Copy vlcrc from %APPDATA%\.... to ..\Videolan\VLC folder
Delete %APPDATA% from msix package
Config.json{"applications": [{"id": "VLC","executable": "VFS\\ProgramFilesX64\\VideoLAN\\vlc\\vlc.exe","scriptExecutionMode": "-ExecutionPolicy Bypass","startScript":{"scriptPath": "Copy.ps1","waitForScriptToFinish": true,"showWindow": false,"runOnce": true}},{"id": "VLCSKINNED","executable": "VFS\\ProgramFilesX64\\VideoLAN\\vlc\\vlc.exe","arguments": "-Iskins"}]}
copy.ps1
# Create %APPDATA%\vlc
New-Item -ItemType directory -Path "$env:APPDATA\vlc" | Out-Null
Copy-Item -Path "$env:ProgramFiles\VideoLAN\vlc\vlcrc" -Destination "$env:APPDATA\vlc\" -Force -Recurse -PassThru | Out-Null
Package filesVirtual registry
AppxManifest.xml- Jun 11, 2024
Peer-Atle Regarding your post (for others).

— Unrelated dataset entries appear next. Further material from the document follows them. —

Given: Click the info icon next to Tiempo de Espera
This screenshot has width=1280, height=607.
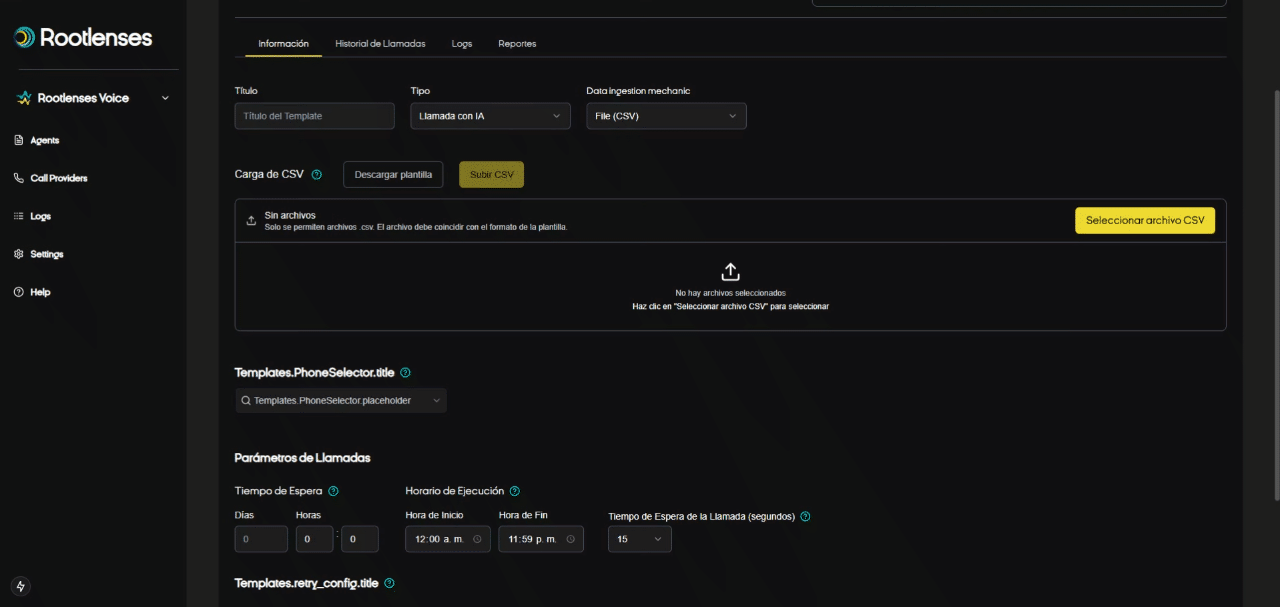Looking at the screenshot, I should pos(333,491).
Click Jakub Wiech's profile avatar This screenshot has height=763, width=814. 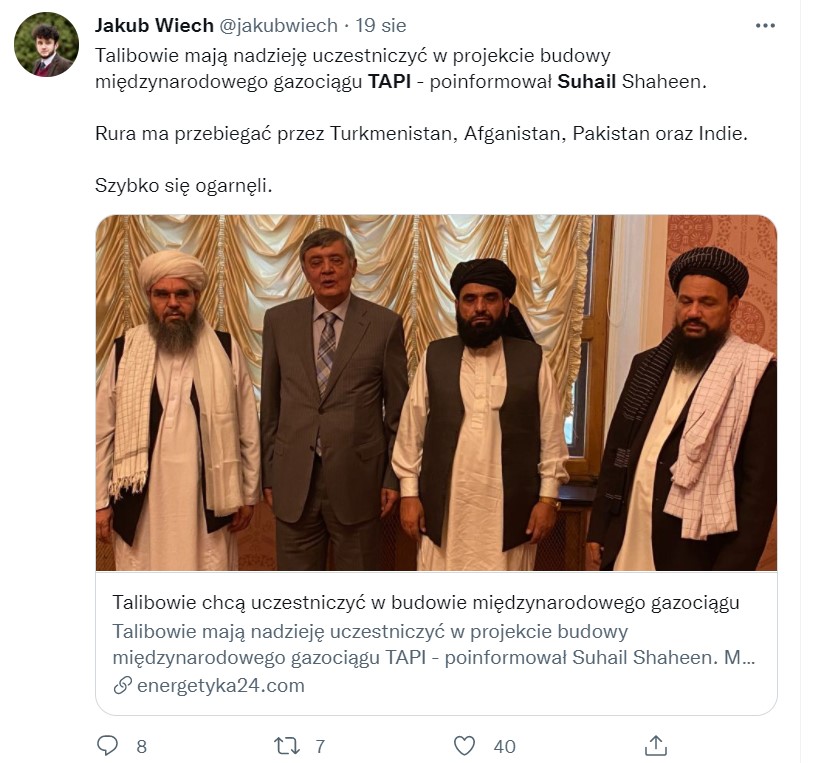(x=46, y=45)
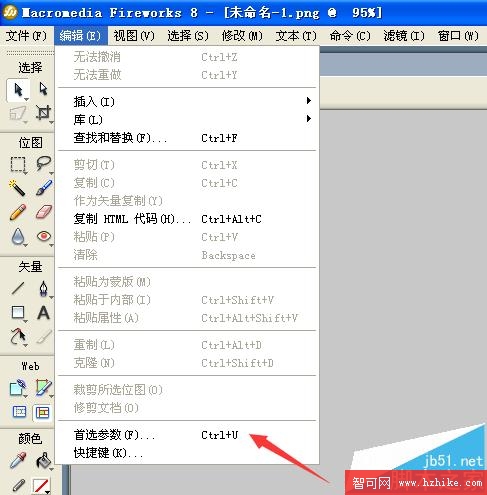The width and height of the screenshot is (487, 495).
Task: Select the Lasso tool
Action: 43,164
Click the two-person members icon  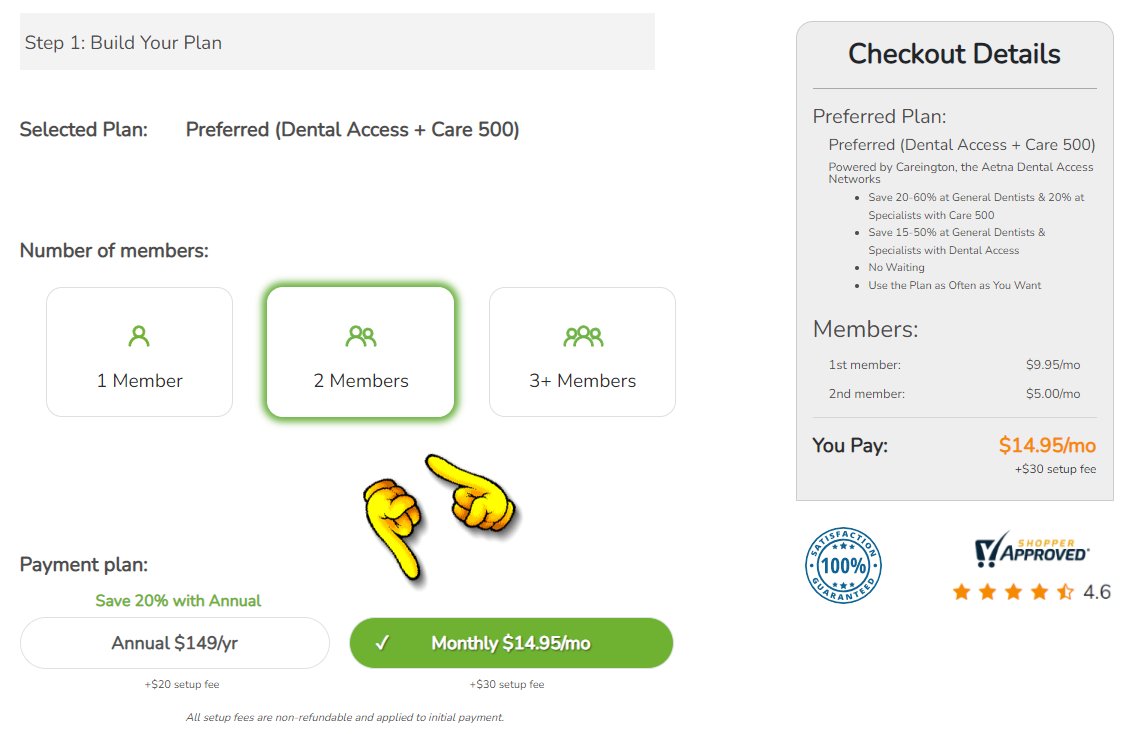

It is very common that an application will use a file in either AppData/Local or Roaming to store configuration information, and that in repackaging apps into MSIX we want to "pre-configure" the app to do things like defeat legacy updaters for example.
The standard technique is to install and perform the preconfiguration while in monitoring mode of the packaging tool, often wrapping the vendor installer in a powershell script to perform a silent/passive installation and perform the preconfiguration by copying a pre-made version of the file to it's destination.
Running PsfTooling (or TMEditX) against this as part of the packaging process, would then detect the need for the PSDF and take care of the rest. This is good for an app like VLC, and probably whatever app the original question was about for ODBC.
- mohant1850Jun 07, 2024Copper Contributor
HI Siva116 did yoy find a solution for ODBC drivers and %appdata% ?
if yes could you please explain the proccess and how to impliment it?- Jun 08, 2024Any files in AppData (local or remote) in the package require use of one of the PSF file based fixups, FileRedirectionFixup or (preferred) MfrFixup or the containerized application process will not see the files within the package.